Fraud
englobes a range of irregular and unlawful acts qualified by intentional
deceit. Fraud could be perpetrated by people within or out of an organization,
this could either be done to the benefit of the organization or to its
detriment.
Fraud
contrived to benefit an organization yields the intended benefit by exploiting
an unfair advantage that could deceive an outsider. The perpetrators of such
fraud benefit indirectly, the staff of the organization will benefit only when
the organization is aided by the act. Examples of ‘positive’ fraud include:
·
Sale of fictitious or
misrepresented assets;
·
Intentional, improper
representation or valuation of transactions, assets, liabilities, or income;
·
Engagement in prohibited
business which violate rules, regulations or contracts;
·
Any form of tax fraud e.g.
tax evasion, tax avoidance.
Fraud
perpetrated to the detriment of the organization aims benefits an employee,
outsider, or any other firm directly or indirectly. Examples of such
(‘negative’) fraud include:
·
Acceptance of bribes or
kickbacks (payoffs);
·
Embezzlement as epitomized
by the misappropriation of property or money, concealed through the
falsification of financial records;
Forensic
auditing and control deters the perpetration of fraud. The primary
responsibility for establishing these controls rests with management. Forensic
auditing investigates fraud by examining the adequacy and effectiveness of
control, commensurate with the extent of the potential exposure/risk in the
various segments of the entity’s operations. Forensic auditors follow the trail
of red flags. Collaboration between the forensic auditor and the internal
auditor is necessary in the determining whether the organizational environment
fosters control consciousness among others.
Fraud
detection consists of identifying indicators of fraud sufficient to warrant the
recommendation of an investigation. The forensic auditor has the following
responsibilities in fraud detection:
·
He must have the required
knowledge of fraud, which will enable him identify fraud indicators;
·
He must be alert to fraud
opportunities like inadequate control mechanisms;
· He should evaluate fraud
indicators and decide whether there is need for investigation;
· He should notify the
appropriate authorities within the organization if he identifies sufficient
indicators of the commission of fraud worth investigating.
The
forensic auditor has to table a report at the end of the fraud detection phase.
This report should include his conclusion as to whether sufficient information
to conduct an investigation. It should also summarize findings that serve as
the basis for such a decision.
Investigation
comprises performing extended procedures necessary to determine whether fraud,
as suggested by the indicators has occurs. Also entails gathering adequate
evidence about the details of a discovered fraud.
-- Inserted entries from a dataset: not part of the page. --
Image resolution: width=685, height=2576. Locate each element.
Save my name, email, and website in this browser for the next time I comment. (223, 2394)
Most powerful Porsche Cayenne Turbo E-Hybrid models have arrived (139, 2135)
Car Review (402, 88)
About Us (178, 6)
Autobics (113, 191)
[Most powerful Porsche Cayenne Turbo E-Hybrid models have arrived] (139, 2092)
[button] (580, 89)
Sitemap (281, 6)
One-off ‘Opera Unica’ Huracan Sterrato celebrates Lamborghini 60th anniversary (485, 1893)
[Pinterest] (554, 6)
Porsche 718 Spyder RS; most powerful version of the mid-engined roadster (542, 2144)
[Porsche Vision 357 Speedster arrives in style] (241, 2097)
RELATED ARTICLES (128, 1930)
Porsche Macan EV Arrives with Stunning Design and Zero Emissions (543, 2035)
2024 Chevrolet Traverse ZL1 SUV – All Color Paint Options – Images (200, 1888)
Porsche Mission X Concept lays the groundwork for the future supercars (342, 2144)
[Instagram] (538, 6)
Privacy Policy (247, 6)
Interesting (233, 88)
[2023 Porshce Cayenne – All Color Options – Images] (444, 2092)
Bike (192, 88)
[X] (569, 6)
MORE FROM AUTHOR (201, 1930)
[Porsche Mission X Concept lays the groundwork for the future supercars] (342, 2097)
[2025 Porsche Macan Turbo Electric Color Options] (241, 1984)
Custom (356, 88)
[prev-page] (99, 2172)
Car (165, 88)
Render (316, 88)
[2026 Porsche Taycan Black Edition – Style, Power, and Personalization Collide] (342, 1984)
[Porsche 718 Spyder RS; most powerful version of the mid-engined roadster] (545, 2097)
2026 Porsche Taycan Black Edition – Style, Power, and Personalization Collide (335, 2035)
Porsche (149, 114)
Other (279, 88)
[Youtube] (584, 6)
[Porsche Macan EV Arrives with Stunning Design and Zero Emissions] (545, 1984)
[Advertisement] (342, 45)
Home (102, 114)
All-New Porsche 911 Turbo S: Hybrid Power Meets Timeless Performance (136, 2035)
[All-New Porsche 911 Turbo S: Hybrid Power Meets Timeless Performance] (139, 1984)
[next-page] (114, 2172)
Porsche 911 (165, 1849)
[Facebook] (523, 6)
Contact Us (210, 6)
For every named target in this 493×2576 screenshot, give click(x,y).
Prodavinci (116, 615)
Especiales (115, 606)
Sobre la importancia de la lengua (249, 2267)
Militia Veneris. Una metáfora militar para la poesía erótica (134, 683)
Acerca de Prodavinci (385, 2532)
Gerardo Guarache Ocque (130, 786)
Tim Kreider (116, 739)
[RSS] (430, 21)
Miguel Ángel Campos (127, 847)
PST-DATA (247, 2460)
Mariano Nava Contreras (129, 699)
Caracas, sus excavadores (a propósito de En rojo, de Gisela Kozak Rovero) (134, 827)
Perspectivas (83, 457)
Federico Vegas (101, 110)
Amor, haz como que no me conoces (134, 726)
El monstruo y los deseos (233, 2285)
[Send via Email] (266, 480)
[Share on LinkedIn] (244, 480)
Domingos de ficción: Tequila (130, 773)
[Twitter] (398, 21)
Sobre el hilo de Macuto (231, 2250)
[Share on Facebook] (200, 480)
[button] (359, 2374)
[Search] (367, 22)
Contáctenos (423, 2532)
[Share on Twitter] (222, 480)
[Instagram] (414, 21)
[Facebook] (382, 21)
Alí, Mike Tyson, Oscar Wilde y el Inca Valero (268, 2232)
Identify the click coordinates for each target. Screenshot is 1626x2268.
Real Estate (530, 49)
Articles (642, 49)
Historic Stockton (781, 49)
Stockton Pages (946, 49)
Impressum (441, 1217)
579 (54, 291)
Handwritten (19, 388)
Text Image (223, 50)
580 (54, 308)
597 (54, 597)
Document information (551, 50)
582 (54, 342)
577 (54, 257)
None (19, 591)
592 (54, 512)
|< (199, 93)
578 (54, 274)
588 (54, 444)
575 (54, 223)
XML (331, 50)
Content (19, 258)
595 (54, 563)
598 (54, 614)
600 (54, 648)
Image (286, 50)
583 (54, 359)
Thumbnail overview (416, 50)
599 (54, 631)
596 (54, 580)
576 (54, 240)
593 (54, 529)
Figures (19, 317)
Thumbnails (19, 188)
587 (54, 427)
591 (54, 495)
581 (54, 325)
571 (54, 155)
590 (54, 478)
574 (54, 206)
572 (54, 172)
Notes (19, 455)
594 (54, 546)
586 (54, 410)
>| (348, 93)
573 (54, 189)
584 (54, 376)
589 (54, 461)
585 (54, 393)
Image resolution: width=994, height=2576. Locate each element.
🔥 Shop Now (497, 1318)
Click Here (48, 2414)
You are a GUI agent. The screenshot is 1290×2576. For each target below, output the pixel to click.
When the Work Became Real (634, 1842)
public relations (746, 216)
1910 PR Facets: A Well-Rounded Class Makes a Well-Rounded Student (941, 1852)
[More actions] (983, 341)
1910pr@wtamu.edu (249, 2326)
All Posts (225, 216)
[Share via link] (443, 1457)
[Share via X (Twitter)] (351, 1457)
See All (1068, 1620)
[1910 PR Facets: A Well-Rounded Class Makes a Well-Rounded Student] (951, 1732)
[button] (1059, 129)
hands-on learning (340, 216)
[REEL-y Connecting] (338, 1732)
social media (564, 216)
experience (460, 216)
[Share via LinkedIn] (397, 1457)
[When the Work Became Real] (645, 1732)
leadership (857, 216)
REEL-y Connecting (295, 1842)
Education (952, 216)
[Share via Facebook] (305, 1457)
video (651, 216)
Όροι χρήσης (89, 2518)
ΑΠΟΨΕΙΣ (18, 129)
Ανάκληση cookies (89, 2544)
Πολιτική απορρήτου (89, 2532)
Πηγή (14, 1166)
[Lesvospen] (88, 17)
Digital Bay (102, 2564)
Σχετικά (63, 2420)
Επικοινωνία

Fraud auditors, lawyers, the
internal audit team, and investigators among others participate in fraud
investigations. The following are the roles played by internal auditing in
fraud investigation:
· They assess the probable
level and the extent of complicity in the fraud committed within the
organization;
· They determine the
knowledge, skills, and discipline needed to effectively investigate the fraud;
· They design
procedures to follow and techniques to
use in identifying the perpetrators, extent and causes of the fraud;
· They coordinate activities
with management personnel and other specialists throughout the course of the
investigation.
At
the close of the investigation, the internal auditor determines the controls
needed to be implemented or strengthened to reduce future vulnerability. He
also designs internal auditing tests to enable the prevention of similar fraud
in the future.
There
are two categories of fraudsters: the professionals and the amateurs. The
professionals are those who have made crime their livelihood. Crimes committed
by professional fraudsters are more difficult to prevent and/or detect. The
amateurs commit fraud when they succumb to their own weaknesses. Such a
perpetrator could be an outstanding employee who is given too much trust; hence
too much leeway as their actions aren’t adequately supervised.
Typically,
organizations do not report fraud but allow the perpetrators to resign and
return the money to the organization, for fear of harming their reputation (the
organization’s reputation). The perpetrator on the other hand will most likely
hire an attorney who will postpone the fraud trial as long as possible to allow
for restitution. During the trial, the attorney will refute victimization on
the basis that the money has been restituted. A very small percentage of fraud
perpetrators serve a jail term as it is difficult to convict perpetrators.
Fraud
prevention techniques such as: knowing your employees, enforcing vacations,
screening before hiring, investigating red flags, prosecuting perpetrators,
conducting regular audits, and running a fraud hotline could help in reducing
fraud incidence in organizations. The following are useful fraud detection
techniques that an organization should implement:
·
Examine customer lists and
investigate unusual write offs or adjustments, poke into giveaway of goods
and/or services,
· Examine vendor lists and
investigate unusual relationships between buyers and sellers, be critical of
documentation,
· When interviewing, have
the interviewee come to your location and make them feel at home. Also, place
computer printouts around the room. Replay the story during the interview.